We know too what Shaw and Joyce and a myriad others have thought about Shakespeare because they wrote letters and through them we have a deposit of history and record and generational change in opinion which has all accumulated into our own.

So what might be the protocols of the web based world?

It was interesting to see Rupert Murdoch enter the fray about online content and how soon we would have to pay to read his newspapers online just as we pay for the hardcopy. Frankly, I was always rather surprised that we didn't. And it's easy to see in his little outburst an oligarch somewhat belatedly protecting his turf. But Murdoch loves newspapers both as media and as objects. And as an old newspaper proprietor I think he believes that even now when most things are globalised and the sub editors have long since been sent to the knackery, there is at its best a process of editorial judgment and overview, critical appraisal of content, quality of expression and processes of commissioning and placing opinion that is found nowhere else in the media. In the world of the sound bite and the spin these may sound hopelessly old fashioned but whether Mr. Murdoch practices what he preaches - and many of us would question that, I guess - these are principles which we are supposed to be about.

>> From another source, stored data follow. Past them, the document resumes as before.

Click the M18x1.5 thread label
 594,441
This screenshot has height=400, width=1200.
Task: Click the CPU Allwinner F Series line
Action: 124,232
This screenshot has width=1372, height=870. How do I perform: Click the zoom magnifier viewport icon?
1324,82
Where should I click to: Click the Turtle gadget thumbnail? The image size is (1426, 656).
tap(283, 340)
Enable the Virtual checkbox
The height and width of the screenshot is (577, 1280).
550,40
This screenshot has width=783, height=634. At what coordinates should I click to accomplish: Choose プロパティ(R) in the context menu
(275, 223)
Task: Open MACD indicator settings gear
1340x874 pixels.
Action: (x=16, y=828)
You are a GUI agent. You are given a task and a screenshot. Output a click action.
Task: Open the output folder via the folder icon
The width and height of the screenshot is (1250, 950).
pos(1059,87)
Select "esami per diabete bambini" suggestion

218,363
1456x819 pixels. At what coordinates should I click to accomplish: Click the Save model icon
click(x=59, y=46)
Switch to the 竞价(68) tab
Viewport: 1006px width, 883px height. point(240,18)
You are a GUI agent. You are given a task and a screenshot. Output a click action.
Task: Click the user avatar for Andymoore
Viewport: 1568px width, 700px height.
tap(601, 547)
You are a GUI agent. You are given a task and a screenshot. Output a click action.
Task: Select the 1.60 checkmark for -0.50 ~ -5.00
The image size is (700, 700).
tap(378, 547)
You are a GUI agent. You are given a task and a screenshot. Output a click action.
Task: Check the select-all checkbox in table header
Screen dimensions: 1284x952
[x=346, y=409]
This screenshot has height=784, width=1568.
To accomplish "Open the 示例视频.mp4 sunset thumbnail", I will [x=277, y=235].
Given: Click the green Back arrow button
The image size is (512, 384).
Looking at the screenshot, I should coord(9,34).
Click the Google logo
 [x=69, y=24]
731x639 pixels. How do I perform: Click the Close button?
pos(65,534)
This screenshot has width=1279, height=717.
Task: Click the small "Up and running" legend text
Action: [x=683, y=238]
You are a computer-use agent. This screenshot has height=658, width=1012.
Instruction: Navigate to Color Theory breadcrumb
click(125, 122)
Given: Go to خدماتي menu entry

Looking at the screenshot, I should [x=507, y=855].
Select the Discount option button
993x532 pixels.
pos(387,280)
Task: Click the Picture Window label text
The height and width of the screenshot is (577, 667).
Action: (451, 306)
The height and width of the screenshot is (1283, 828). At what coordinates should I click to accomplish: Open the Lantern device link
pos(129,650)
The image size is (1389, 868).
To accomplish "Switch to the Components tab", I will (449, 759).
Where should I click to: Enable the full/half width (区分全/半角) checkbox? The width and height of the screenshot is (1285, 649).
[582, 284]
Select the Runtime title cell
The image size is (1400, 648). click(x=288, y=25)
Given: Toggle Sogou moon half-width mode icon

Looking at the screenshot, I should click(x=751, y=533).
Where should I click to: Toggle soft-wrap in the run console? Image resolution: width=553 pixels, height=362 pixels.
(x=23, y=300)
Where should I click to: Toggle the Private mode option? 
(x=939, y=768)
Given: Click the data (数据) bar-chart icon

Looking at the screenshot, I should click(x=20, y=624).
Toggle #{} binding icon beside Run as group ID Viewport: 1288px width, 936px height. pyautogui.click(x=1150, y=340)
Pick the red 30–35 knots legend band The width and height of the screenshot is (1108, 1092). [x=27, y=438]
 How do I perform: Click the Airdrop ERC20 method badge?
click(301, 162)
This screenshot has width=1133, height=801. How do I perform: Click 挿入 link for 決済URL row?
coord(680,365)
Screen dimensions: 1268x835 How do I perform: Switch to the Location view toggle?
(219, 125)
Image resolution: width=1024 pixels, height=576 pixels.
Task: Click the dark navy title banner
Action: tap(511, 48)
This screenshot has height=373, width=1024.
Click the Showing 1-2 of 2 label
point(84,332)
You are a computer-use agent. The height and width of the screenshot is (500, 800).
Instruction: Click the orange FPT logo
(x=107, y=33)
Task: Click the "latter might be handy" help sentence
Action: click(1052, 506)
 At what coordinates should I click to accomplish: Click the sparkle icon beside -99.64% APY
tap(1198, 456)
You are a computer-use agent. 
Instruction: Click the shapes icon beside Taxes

So I come back to my earlier question, in absence of all of these in any future blog based world who calls the shots? Who says this piece of criticism is lucid, literate and informed and worthy of attention?

I have long been disturbed by the gulf I see in the arts in this country between practitioners and the academy. To be fair, there is a scattering of university teachers who write in the main stream media on art, literature and performance. There is a smaller number who lurk dramaturgically in the theatre or curatorially in the museum. And bless those who do. But it is random and rare.

Yet, I would have thought that of all the organs of society that are well placed to harness new technology to the cause of maintaining a quality, peer-reviewed, critical dialogue with the public on the arts and creative communities it is the academy. You have or should have the authority of knowledge, independence and the long view. You have the skills and vocabulary to undertake the project and the institutional framework to ensure that it is ongoing and sustainable. And here I stress the words “with the public” not just with each other.

Ok, I hear you groan. Here's another burden to add to teaching and learning and research goals and administration. But I would point out that engagement in a positive and - though I shudder to use the term - outcome based way with "industry" is also a key goal of the modern university and in my assessment is that aspect that has been in the arts a dismal failure in the Australian academy. I would have thought, too, that it may not be so very far from some research agenda. Here, I am not talking about the learned periodical or a Griffith Journal, admirable though those things are. I am talking about the daily and weekly discourse on the arts with the public. Blogging, if you will, but quality blogs with provenance and authority.